**Instructions to follow:** Going through the listing below, work out how many lines include "agent" and give that number by itself.

**Material for the task:**
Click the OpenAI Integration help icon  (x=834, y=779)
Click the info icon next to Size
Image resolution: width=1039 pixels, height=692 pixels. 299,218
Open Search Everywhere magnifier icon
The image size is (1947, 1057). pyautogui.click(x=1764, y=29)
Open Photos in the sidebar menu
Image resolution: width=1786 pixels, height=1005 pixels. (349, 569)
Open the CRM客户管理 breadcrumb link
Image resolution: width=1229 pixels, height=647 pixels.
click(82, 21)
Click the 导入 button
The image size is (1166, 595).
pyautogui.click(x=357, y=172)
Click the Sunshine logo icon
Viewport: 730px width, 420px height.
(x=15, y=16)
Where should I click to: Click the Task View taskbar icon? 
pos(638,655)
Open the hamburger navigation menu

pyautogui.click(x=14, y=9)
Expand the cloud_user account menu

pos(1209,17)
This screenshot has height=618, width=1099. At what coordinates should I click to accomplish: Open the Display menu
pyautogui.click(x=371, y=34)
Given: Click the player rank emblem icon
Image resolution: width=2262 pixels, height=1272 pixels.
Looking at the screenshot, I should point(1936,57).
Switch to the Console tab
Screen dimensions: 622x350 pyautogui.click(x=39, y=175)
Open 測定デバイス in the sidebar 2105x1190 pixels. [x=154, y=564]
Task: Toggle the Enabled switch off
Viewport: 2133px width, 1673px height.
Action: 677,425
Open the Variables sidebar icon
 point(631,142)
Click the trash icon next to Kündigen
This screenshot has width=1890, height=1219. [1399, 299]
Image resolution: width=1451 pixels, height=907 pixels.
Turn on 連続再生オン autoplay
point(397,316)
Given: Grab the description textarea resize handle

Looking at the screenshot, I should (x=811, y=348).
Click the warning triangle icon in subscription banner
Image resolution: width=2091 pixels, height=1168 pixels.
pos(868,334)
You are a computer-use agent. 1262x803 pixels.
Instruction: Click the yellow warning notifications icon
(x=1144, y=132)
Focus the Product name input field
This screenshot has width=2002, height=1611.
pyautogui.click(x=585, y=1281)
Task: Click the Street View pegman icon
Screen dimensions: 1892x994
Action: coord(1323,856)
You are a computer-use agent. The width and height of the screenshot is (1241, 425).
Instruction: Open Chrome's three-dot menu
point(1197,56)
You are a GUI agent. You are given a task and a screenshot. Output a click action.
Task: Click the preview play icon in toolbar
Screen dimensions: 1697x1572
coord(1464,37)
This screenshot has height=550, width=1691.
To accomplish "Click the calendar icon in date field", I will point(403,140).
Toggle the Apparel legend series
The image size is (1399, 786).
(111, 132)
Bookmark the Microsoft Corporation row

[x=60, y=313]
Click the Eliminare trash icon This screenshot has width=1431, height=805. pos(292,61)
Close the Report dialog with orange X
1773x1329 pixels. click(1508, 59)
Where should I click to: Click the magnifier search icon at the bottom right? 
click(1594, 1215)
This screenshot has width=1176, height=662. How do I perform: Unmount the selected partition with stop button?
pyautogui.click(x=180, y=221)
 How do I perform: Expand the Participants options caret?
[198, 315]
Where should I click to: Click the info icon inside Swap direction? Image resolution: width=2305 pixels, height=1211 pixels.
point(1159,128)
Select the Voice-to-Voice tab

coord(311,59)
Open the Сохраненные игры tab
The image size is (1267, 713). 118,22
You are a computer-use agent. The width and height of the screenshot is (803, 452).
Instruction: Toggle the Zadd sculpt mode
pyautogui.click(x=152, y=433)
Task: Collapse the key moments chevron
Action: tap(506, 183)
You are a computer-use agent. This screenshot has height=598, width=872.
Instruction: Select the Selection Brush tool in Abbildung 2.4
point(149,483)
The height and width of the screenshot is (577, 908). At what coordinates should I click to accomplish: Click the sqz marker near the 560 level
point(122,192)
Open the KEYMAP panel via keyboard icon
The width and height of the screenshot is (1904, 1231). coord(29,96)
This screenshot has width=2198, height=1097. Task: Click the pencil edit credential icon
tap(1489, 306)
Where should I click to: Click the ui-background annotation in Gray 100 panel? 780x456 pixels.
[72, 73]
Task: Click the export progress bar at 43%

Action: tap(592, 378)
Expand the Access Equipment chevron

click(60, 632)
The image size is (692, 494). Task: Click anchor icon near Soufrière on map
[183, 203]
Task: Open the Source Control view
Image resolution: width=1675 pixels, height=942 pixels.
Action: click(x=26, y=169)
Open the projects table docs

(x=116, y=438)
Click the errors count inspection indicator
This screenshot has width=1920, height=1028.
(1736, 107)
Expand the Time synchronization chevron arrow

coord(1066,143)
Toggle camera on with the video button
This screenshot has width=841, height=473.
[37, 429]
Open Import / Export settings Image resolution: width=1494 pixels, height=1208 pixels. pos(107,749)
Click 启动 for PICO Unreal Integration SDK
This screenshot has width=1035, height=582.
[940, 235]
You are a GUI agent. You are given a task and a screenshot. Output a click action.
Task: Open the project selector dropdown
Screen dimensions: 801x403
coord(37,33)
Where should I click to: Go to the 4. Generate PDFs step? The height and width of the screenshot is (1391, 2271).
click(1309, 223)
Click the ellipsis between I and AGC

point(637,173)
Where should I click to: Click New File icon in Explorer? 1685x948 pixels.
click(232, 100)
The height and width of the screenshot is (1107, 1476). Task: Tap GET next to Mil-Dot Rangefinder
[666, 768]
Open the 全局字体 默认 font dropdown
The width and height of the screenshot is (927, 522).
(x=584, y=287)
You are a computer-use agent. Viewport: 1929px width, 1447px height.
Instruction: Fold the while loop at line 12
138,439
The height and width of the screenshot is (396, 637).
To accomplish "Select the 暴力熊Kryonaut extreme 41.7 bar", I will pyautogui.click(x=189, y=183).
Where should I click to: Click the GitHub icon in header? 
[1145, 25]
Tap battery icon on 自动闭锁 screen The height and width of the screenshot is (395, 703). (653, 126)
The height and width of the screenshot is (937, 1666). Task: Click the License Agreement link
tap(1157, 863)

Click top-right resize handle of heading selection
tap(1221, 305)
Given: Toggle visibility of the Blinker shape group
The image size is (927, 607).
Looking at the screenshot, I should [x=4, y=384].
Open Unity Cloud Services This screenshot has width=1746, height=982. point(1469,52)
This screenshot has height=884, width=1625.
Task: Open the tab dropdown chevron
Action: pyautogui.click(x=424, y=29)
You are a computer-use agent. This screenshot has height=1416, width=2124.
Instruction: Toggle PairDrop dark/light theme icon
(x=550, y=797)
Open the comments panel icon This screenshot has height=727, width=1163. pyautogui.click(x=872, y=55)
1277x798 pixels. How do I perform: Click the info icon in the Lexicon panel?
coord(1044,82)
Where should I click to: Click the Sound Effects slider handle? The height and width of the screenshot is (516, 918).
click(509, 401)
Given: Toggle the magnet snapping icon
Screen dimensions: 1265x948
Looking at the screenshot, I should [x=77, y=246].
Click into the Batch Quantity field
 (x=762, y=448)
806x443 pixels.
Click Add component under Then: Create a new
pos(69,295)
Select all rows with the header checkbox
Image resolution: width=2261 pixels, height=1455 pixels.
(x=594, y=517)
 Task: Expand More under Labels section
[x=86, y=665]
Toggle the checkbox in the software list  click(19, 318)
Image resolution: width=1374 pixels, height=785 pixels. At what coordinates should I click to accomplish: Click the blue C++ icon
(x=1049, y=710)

**Result of this task:** 8